Understanding Learning with Sliced-Wasserstein Requires Rethinking Informative Slices
Huy Tran, Yikun Bai, Ashkan Shahbazi, John R. Hershey, Soheil Kolouri

TL;DR
This paper revisits classical Sliced-Wasserstein distances, proposing a simple rescaling method that makes all slices equally informative, leading to improved performance and easier integration into machine learning workflows.
Contribution
The paper introduces a data-dependent rescaling of the classical SWD, simplifying the approach to focus on a single global scaling factor, enhancing its effectiveness and theoretical properties.
Findings
Rescaling classical SWD improves performance in learning tasks.
A single global scaling factor suffices under certain data assumptions.

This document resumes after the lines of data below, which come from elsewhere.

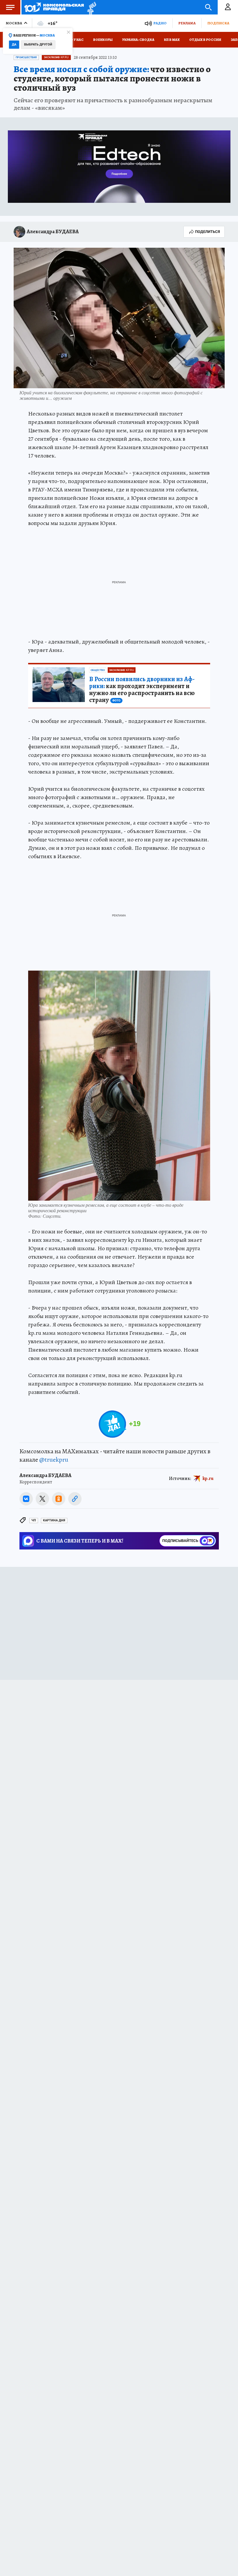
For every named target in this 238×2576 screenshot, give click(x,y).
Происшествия (26, 57)
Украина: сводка (138, 39)
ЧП (33, 1520)
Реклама (187, 23)
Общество (98, 670)
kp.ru (208, 1478)
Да (14, 44)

Classical SWD can match or outperform complex variants with proper configuration.
Abstract
The practical applications of Wasserstein distances (WDs) are constrained by their sample and computational complexities. Sliced-Wasserstein distances (SWDs) provide a workaround by projecting distributions onto one-dimensional subspaces, leveraging the more efficient, closed-form WDs for one-dimensional distributions. However, in high dimensions, most random projections become uninformative due to the concentration of measure phenomenon. Although several SWD variants have been proposed to focus on \textit{informative} slices, they often introduce additional complexity, numerical instability, and compromise desirable theoretical (metric) properties of SWD. Amidst the growing literature that focuses on directly modifying the slicing distribution, which often face challenges, we revisit the classical Sliced-Wasserstein and propose instead to rescale the 1D Wasserstein to make all slices…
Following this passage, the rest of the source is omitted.